Das Amt der Verteidigungsministerin gilt als eines der schwierigsten Ämter in der deutschen Politik. Weshalb will Annegret Kramp-Karrenbauer ausgerechnet diesen Posten haben?

Für Kramp-Karrenbauer ist das natürlich auch eine Möglichkeit, als Politikerin deutlich sichtbarer zu werden. Sie ist zwar CDU-Chefin, aber sie sitzt nicht im Bundestag, sie hat dort kein Mandat, und sie sitzt bisher auch nicht dort, wo die wichtigen Entscheidungen fallen – nämlich im Bundeskabinett, in der Bundesregierung. Und deswegen ist dieser Verteidigungsministerposten für sie ein Grund zu sagen: Ich gehe dahin, wo es wichtig wird. Ich bin die Nummer 1 in der CDU, also gehöre ich auch ins Bundeskabinett. Ein weiterer Grund könnte auch sein, dass Kramp-Karrenbauer eine Vertraute von Angela Merkel ist, was sie sicherlich angespornt hat, Ja zu sagen zu diesem Posten.
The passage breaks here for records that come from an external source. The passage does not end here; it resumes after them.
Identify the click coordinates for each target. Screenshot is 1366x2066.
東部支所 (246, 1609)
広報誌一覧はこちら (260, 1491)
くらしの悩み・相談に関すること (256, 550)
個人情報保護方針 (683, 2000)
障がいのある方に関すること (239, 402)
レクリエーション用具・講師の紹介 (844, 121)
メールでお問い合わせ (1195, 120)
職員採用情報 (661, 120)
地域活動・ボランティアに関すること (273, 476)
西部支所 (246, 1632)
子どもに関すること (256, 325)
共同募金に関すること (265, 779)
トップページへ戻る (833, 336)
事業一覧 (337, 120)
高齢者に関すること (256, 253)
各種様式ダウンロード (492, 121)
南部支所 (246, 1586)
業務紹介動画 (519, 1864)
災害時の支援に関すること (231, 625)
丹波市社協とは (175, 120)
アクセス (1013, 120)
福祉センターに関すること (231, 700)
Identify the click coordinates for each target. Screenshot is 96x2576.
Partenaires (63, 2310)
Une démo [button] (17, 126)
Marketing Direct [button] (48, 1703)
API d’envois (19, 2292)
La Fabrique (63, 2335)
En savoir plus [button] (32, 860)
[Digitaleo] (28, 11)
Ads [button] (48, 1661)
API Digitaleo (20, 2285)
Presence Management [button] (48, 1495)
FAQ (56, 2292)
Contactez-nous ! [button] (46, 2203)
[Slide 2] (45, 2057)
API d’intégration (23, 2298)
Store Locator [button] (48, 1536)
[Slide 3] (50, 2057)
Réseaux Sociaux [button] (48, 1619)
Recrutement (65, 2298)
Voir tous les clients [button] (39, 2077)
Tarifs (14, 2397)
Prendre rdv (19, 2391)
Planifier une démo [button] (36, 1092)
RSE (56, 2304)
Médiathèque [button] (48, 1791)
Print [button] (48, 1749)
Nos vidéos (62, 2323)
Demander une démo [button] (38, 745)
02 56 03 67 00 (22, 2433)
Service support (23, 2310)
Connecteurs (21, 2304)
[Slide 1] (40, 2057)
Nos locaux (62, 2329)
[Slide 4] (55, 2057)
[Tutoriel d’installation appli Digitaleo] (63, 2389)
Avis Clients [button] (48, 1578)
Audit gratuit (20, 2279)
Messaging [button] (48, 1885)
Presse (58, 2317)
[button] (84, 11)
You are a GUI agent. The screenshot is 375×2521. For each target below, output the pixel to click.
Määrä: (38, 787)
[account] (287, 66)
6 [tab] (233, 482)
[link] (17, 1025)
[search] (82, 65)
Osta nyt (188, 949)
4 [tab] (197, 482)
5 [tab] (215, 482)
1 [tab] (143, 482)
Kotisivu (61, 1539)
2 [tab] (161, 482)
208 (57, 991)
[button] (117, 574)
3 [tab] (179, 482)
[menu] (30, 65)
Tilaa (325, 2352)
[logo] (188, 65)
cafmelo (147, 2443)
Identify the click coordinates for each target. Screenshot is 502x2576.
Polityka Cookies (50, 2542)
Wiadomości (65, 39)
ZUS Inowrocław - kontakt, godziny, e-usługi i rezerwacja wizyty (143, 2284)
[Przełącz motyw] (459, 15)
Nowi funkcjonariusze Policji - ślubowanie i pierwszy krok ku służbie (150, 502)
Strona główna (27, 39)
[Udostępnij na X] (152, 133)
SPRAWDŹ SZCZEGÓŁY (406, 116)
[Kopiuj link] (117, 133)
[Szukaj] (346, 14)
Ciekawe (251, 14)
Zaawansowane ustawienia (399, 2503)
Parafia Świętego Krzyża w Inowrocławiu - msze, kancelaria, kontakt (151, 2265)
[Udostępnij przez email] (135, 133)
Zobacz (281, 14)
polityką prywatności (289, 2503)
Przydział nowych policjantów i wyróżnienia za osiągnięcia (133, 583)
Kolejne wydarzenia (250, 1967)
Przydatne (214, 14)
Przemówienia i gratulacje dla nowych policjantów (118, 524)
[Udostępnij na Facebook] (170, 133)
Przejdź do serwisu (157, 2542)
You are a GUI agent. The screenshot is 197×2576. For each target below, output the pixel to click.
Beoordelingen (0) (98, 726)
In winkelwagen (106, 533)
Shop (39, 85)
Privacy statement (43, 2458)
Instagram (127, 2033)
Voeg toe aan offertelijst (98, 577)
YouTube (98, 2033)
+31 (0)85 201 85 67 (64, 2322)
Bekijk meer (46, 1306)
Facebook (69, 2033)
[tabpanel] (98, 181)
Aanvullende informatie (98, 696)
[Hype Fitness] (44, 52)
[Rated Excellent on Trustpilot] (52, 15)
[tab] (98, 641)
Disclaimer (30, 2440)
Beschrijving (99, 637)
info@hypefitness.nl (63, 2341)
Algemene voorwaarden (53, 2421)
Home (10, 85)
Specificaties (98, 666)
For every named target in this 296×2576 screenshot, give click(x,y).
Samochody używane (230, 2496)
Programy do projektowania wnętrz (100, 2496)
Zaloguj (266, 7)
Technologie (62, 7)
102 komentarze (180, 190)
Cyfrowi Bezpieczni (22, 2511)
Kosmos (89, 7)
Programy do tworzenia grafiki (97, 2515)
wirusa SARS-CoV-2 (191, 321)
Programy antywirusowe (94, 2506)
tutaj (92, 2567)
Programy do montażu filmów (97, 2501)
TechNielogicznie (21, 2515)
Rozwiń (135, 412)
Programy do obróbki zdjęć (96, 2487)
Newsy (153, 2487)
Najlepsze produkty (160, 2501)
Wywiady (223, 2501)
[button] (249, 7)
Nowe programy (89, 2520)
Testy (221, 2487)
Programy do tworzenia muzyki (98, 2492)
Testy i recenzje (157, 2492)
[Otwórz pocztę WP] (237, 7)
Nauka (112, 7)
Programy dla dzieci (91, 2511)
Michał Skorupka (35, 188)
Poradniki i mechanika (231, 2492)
Könnte dieser Posten ein Sprungbrett sein für sie?

Das Verteidigungsministerium kann ein Sprungbrett sein, weil es ein sehr zentrales Ministerium ist. Es gibt viel zu tun. Und wenn man die ganzen dort anstehenden Aufgaben gut lösen würde, dann könnte das für Kramp-Karrenbauer positiv sein – wenn man zum Beispiel an ihre Ambitionen denkt, die nächste Kanzlerkandidatin der CDU zu werden.

Das ist schon ein ziemliches Risiko. Das kann gut gehen, aber es kann eben auch ein Schleudersitz sein.

Allerdings gilt das Ministerium auch als ziemlicher Schleudersitz. Es gab sehr viele glücklose Vorgänger von Kramp-Karrenbauer, weil man in diesem Ministerium vor allen Dingen erst einmal Mängel verwalten muss. Das ist schon ein ziemliches Risiko. Das kann gut gehen, aber es kann eben auch ein Schleudersitz sein.

Wird sie Ministeramt und Parteivorsitz unter einen Hut bringen können? Oder kommt es möglicherweise zu einem Wechsel an der Spitze der CDU?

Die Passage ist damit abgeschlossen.